WRITTEN REQUEST — Copy out all of the material below line for line, changing nothing.

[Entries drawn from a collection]
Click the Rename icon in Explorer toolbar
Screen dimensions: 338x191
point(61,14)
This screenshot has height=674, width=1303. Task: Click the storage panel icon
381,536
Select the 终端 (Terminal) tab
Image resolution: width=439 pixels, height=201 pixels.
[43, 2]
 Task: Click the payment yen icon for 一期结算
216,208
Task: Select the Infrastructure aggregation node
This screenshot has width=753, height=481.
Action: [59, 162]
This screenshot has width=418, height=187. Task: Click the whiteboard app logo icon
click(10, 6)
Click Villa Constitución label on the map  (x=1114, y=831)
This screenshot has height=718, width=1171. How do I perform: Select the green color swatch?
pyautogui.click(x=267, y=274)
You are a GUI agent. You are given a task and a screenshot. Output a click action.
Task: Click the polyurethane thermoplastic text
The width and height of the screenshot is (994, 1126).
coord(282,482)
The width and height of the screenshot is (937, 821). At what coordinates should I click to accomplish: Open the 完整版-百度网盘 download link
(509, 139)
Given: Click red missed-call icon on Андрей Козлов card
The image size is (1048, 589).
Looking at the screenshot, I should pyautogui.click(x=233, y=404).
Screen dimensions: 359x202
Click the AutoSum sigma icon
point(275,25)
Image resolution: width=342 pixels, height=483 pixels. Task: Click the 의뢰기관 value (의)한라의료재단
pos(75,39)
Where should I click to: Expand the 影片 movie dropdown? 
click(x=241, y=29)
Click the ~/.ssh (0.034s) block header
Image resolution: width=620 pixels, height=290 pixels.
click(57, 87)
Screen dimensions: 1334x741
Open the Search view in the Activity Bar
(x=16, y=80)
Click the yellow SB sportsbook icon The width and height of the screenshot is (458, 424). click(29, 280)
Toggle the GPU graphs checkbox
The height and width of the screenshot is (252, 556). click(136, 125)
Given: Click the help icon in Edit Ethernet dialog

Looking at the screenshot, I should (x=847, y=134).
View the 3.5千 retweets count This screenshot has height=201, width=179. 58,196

REPLY —
Click the Rename icon in Explorer toolbar
Screen dimensions: 338x191
point(61,14)
This screenshot has height=674, width=1303. Task: Click the storage panel icon
381,536
Select the 终端 (Terminal) tab
Image resolution: width=439 pixels, height=201 pixels.
[43, 2]
 Task: Click the payment yen icon for 一期结算
216,208
Task: Select the Infrastructure aggregation node
This screenshot has width=753, height=481.
Action: [59, 162]
This screenshot has width=418, height=187. Task: Click the whiteboard app logo icon
click(10, 6)
Click Villa Constitución label on the map  (x=1114, y=831)
This screenshot has height=718, width=1171. How do I perform: Select the green color swatch?
pyautogui.click(x=267, y=274)
You are a GUI agent. You are given a task and a screenshot. Output a click action.
Task: Click the polyurethane thermoplastic text
The width and height of the screenshot is (994, 1126).
coord(282,482)
The width and height of the screenshot is (937, 821). At what coordinates should I click to accomplish: Open the 完整版-百度网盘 download link
(509, 139)
Given: Click red missed-call icon on Андрей Козлов card
The image size is (1048, 589).
Looking at the screenshot, I should pyautogui.click(x=233, y=404).
Screen dimensions: 359x202
Click the AutoSum sigma icon
point(275,25)
Image resolution: width=342 pixels, height=483 pixels. Task: Click the 의뢰기관 value (의)한라의료재단
pos(75,39)
Where should I click to: Expand the 影片 movie dropdown? 
click(x=241, y=29)
Click the ~/.ssh (0.034s) block header
Image resolution: width=620 pixels, height=290 pixels.
click(57, 87)
Screen dimensions: 1334x741
Open the Search view in the Activity Bar
(x=16, y=80)
Click the yellow SB sportsbook icon The width and height of the screenshot is (458, 424). click(29, 280)
Toggle the GPU graphs checkbox
The height and width of the screenshot is (252, 556). click(136, 125)
Given: Click the help icon in Edit Ethernet dialog

Looking at the screenshot, I should (x=847, y=134).
View the 3.5千 retweets count This screenshot has height=201, width=179. 58,196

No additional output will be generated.